山の水が育てた、白身の旨さ
上市町は東高西低の地形をしている。町域の大半が山地で、東南部には剱岳を主峰とする北アルプス・立山連峰が連なる。早月川、上市川といった水源を擁する山々から、清冽な水が平野へ流れ落ちてくる。その水系に沿って、古くから人の営みが根付いてきた町だ。
カジキの昆布締めは、そうした山と川、そして新川平野の海とが地続きの風土を、一皿に凝縮した返礼品だ。カジキという白身魚を、昆布で締める。昆布の旨味が魚の身に浸透し、塩辛さと甘みが層をなす。冷蔵庫から取り出して、そのまま酒肴にできる手軽さがある。

届いた時点で既に調理が完了している。夜、晩酌の支度をする時に、小皿に盛るだけで食卓が整う。白ご飯の上に乗せても、日本酒の肴にしても、その日の気分で使い分けられる。昆布締めは日持ちがするから、冷蔵庫に常備しておけば、急な来客時にも重宝する。山深い町だからこそ、こうした保存食の知恵が生きている。
里山の酒蔵が仕込む、純米の静けさ
上市町の中央部には、上市川、郷川、大岩川といった河川が流れ、その沿岸に集落が点在する。そうした山里の一角に、清酒 白萩を醸す蔵がある。里山の駅 つるぎの味蔵という施設で、地元の米と水を使った純米酒が仕込まれている。

白萩は、派手さのない酒だ。香りは控えめで、口に含むと米の甘みと酸味が静かに広がる。冷やして飲むも良し、ぬる燗にするも良し。季節や気分に応じて、その表情を変える。昆布締めのような保存食と合わせると、塩辛さが酒の甘みを引き立て、酒が魚の旨味を深める。そうした相乗作用が、家族の食卓を豊かにしていく。
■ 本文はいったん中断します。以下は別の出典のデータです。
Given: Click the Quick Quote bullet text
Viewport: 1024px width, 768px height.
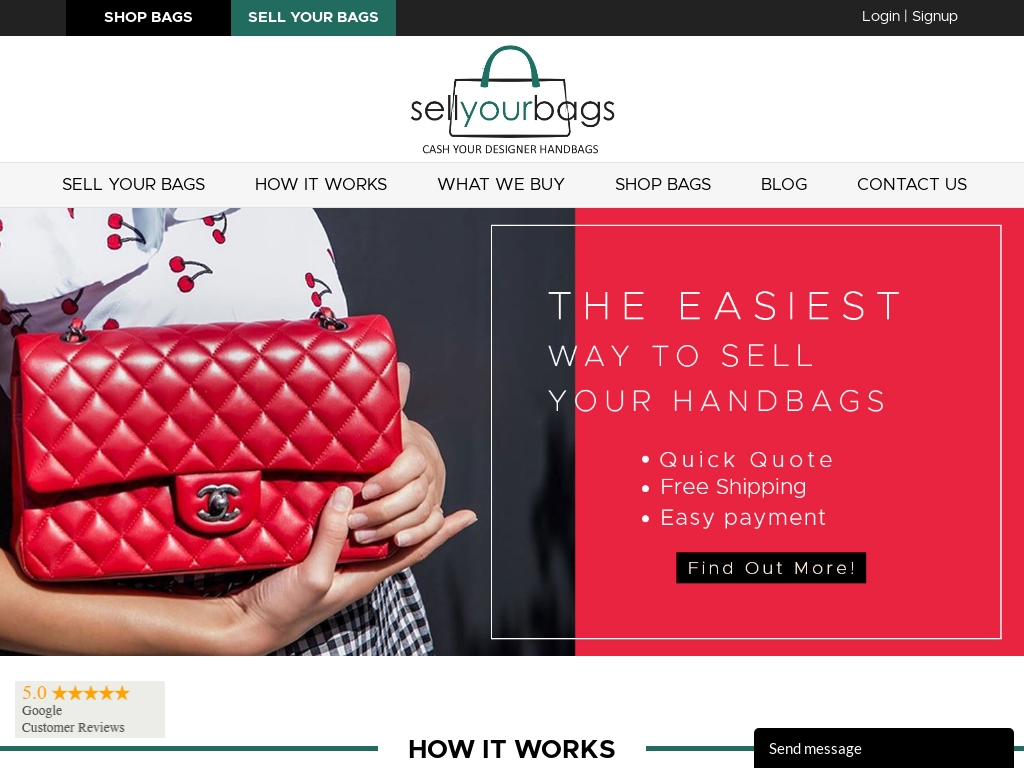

上市町は冬季に雪が非常に多く、特別豪雪地帯に指定されている。そうした厳しい季節を、こうした食べ物と酒で静かに過ごす。山里の暮らしの中で、こうした返礼品が家に届くことの意味は、単なる物の交換ではなく、その土地の季節感と生業を、自分たちの食卓に招き入れることなのだと思う。